MongoDB Serialization Architecture Analysis¶
Executive Summary¶
This document provides a comprehensive analysis of the current MongoDB/BSON serialization architecture in SyRF, identifies problems and technical debt, and presents architectural options for improvement. The current implementation has significant testability issues and maintenance overhead that warrant refactoring.

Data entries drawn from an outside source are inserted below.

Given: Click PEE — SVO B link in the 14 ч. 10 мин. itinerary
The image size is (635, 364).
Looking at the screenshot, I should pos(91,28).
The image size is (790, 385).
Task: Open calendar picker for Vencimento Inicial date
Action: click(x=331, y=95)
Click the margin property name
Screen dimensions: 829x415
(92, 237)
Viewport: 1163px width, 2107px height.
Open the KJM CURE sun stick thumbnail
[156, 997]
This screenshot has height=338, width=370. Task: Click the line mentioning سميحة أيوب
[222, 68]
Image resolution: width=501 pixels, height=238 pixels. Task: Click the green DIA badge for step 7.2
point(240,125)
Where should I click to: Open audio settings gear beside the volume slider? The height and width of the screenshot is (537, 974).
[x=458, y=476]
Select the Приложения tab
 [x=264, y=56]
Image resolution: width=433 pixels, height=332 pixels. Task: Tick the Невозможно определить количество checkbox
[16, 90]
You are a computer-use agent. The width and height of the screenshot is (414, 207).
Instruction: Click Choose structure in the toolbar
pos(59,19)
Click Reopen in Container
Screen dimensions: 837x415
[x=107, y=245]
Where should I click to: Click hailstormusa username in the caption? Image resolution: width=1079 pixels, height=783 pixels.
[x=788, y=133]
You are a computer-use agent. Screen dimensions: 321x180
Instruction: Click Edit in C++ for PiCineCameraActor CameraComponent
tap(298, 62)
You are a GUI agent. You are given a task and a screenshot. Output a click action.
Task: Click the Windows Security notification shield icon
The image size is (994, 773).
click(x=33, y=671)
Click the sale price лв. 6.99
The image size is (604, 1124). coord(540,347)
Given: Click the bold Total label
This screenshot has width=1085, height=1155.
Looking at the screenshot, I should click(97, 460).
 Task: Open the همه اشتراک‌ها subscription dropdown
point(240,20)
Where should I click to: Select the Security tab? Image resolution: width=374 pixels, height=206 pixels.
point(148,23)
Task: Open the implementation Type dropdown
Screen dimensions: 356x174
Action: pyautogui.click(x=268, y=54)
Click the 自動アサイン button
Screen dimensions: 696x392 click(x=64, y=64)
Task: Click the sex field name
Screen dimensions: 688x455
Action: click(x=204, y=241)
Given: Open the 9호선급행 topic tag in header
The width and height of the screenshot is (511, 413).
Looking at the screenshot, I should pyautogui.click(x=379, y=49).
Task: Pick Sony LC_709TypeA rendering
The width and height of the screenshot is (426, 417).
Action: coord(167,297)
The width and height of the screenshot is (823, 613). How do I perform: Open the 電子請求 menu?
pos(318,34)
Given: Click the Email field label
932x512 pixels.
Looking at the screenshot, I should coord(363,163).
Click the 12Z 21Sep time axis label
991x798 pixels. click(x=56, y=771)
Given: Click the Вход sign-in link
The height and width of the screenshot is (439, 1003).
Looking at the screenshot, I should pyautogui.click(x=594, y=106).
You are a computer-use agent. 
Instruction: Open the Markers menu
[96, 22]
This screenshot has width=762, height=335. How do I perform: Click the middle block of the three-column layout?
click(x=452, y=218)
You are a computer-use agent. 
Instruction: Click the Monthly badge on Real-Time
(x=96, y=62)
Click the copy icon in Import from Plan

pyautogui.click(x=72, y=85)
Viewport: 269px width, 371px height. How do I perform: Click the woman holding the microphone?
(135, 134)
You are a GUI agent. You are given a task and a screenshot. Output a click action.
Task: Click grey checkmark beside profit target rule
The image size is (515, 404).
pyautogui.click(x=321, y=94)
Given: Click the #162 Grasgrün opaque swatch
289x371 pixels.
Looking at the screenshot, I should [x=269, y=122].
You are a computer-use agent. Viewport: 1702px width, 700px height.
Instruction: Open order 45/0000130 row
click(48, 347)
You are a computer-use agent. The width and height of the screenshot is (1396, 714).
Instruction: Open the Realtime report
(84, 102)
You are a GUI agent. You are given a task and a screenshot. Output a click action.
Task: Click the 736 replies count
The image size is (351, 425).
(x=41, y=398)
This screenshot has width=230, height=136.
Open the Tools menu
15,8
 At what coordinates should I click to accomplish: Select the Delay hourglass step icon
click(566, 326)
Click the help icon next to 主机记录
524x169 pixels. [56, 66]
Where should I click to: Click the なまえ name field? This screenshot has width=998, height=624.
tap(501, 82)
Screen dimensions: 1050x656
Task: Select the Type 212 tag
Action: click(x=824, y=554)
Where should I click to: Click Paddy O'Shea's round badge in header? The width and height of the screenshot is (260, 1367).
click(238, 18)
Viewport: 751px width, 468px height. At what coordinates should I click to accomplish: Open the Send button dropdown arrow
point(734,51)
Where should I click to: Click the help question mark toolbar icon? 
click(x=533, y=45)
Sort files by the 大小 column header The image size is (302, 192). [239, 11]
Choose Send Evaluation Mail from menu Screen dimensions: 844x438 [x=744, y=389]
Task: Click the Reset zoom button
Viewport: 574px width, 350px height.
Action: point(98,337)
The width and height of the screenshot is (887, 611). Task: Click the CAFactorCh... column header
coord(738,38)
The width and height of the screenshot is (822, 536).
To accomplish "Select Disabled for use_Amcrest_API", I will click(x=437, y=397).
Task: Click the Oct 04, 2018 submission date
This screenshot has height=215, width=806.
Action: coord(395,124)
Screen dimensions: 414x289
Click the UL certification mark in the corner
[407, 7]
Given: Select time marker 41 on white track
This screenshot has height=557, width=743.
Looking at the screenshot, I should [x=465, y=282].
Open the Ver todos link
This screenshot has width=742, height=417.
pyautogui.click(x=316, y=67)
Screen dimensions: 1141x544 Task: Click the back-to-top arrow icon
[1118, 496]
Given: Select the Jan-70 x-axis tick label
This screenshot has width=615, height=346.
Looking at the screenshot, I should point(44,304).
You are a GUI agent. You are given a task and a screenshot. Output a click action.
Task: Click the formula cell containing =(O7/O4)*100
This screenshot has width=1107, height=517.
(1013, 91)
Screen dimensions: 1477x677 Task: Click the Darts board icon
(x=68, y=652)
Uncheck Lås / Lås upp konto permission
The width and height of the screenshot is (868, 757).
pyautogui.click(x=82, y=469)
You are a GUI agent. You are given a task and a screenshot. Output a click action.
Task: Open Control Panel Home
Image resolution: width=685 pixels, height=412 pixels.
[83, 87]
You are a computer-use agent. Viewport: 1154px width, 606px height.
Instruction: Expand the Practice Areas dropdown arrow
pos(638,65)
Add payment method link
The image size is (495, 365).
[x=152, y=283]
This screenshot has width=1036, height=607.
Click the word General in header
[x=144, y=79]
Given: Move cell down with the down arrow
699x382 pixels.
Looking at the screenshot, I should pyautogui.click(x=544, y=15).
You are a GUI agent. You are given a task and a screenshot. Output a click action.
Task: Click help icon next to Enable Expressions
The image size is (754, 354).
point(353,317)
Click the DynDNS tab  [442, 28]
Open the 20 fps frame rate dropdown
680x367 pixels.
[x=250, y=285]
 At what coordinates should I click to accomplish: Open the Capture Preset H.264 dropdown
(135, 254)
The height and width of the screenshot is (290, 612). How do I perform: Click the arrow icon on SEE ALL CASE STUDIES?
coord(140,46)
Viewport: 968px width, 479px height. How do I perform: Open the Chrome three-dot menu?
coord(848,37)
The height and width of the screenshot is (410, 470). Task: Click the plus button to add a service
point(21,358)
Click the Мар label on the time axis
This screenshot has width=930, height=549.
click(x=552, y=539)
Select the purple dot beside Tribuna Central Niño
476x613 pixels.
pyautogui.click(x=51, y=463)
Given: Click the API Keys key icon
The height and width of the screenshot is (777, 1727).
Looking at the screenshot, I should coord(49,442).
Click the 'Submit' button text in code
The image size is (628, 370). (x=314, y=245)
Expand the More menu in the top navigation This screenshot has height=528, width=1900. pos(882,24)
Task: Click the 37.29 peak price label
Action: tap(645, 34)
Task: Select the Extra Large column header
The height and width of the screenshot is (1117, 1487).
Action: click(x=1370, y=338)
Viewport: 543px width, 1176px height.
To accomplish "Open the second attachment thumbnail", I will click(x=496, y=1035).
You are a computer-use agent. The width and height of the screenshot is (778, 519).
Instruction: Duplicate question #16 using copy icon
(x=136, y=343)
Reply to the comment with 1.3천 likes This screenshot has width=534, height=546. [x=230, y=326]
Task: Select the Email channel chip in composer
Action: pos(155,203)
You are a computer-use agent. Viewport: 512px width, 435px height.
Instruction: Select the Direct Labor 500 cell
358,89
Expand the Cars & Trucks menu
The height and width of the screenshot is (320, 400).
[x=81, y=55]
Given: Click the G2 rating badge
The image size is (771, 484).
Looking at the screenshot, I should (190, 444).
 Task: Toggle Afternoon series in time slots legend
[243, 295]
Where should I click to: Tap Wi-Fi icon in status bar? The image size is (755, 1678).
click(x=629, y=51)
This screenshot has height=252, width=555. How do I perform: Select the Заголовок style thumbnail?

1. Current State Analysis¶
1.1 Architecture Overview¶
SyRF uses MongoDB C# driver's BsonClassMap for serialization configuration. The current architecture distributes mapping responsibilities across multiple repositories:
┌─────────────────────────────────────────────────────────────────────┐
│ Application Startup │
│ CreateIndexesAndMapping.Execute() │
└──────────────────────────────┬──────────────────────────────────────┘
│
▼
┌─────────────────────────────────────────────────────────────────────┐
│ MongoPmUnitOfWork.CreateMappings() │
│ Iterates over all repository properties implementing IHasMappings│
└──────────────────────────────┬──────────────────────────────────────┘
│
┌───────────────────────┼───────────────────────────────┐
│ │ │
▼ ▼ ▼
┌─────────────────┐ ┌─────────────────┐ ┌─────────────────┐
│ InvestigatorRepo │ │ ProjectRepo │ ... │ StudyRepo │
│ CreateMappings() │ │ CreateMappings()│ │ CreateMappings()│
│ ~40 lines │ │ ~425 lines │ │ ~80 lines │
│ 3 types │ │ 30+ types │ │ 15+ types │
└─────────────────┘ └─────────────────┘ └─────────────────┘
1.2 Repository Inventory¶
| Repository | Lines in CreateMappings | Types Registered | Complexity |
|---|---|---|---|
| ProjectRepository | ~425 | 30+ | Very High |
| StudyRepository | ~80 | 15+ | High |
| SystematicSearchRepository | ~30 | 1 | Medium |
| InvestigatorRepository | ~40 | 3 | Medium |
| RiskOfBiasAiJobRepository | ~35 | 10+ | Medium |
| InvestigatorUsageRepository | ~15 | 1 | Low |
| DataExportJobRepository | 0 | 0 | None |
| StudyCorrectionRepository | 0 | 0 | None |
1.3 Mapping Patterns Used¶
Pattern 1: Schema Version-Based Conditional Serialization¶
// Investigator: Serialize ProjectHistory only for SchemaVersion > 0
cm.MapProperty(i => i.ProjectHistory)
.SetShouldSerializeMethod(i => ((Investigator)i).SchemaVersion > 0);
// Investigator: Serialize Email only for SchemaVersion == 0
cm.MapProperty(i => i.Email)
.SetElementName("Email")
.SetShouldSerializeMethod(i => ((Investigator)i).SchemaVersion == 0);
Purpose: Enables schema migrations where old documents (SchemaVersion 0) and new documents (SchemaVersion > 0) coexist in the same collection.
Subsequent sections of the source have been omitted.